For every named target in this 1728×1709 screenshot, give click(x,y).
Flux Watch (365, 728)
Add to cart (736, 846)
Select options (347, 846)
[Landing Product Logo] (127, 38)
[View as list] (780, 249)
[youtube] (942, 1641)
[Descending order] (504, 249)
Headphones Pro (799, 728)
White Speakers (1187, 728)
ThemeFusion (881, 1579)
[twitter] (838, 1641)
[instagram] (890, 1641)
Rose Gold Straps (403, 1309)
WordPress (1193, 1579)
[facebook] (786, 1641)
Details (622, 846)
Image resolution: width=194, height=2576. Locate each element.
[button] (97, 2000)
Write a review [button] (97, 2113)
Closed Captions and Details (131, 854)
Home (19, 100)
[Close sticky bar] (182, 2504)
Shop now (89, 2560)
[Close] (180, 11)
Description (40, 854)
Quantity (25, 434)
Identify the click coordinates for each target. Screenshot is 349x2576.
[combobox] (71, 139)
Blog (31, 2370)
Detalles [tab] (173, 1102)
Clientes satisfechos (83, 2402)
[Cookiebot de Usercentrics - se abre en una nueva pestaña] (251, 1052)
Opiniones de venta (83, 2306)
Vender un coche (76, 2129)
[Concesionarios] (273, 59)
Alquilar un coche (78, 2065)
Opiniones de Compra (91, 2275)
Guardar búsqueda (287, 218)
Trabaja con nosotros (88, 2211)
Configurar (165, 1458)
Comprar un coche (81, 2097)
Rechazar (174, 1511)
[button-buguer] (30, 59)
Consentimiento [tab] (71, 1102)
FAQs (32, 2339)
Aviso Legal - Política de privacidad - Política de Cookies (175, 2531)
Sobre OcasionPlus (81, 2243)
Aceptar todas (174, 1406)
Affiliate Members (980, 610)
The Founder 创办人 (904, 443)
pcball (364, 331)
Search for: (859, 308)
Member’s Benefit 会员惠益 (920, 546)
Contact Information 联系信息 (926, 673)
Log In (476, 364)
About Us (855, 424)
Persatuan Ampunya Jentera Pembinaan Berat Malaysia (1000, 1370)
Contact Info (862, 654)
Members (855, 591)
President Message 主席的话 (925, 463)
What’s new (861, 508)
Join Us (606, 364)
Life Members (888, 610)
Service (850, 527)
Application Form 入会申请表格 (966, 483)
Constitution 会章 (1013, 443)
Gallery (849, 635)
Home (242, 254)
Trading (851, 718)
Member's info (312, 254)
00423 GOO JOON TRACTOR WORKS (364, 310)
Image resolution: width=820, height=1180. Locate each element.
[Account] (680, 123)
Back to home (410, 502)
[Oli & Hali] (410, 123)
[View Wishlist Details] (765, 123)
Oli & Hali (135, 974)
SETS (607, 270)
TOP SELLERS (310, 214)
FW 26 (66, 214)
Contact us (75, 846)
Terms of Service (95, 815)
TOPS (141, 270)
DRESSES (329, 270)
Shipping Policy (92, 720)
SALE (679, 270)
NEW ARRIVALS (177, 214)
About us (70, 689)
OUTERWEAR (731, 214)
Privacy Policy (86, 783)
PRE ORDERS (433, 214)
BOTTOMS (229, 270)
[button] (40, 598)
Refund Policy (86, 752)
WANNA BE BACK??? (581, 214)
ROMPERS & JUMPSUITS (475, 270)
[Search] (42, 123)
■ ■ ■
WORK INSTRUCTIONS:
Word for word, output the lines of the data from its first line through the line where "[button] (97, 2000)" appears, and stop there.

PROBLEM SOLUTION:
For every named target in this 1728×1709 screenshot, give click(x,y).
Flux Watch (365, 728)
Add to cart (736, 846)
Select options (347, 846)
[Landing Product Logo] (127, 38)
[View as list] (780, 249)
[youtube] (942, 1641)
[Descending order] (504, 249)
Headphones Pro (799, 728)
White Speakers (1187, 728)
ThemeFusion (881, 1579)
[twitter] (838, 1641)
[instagram] (890, 1641)
Rose Gold Straps (403, 1309)
WordPress (1193, 1579)
[facebook] (786, 1641)
Details (622, 846)
Image resolution: width=194, height=2576. Locate each element.
[button] (97, 2000)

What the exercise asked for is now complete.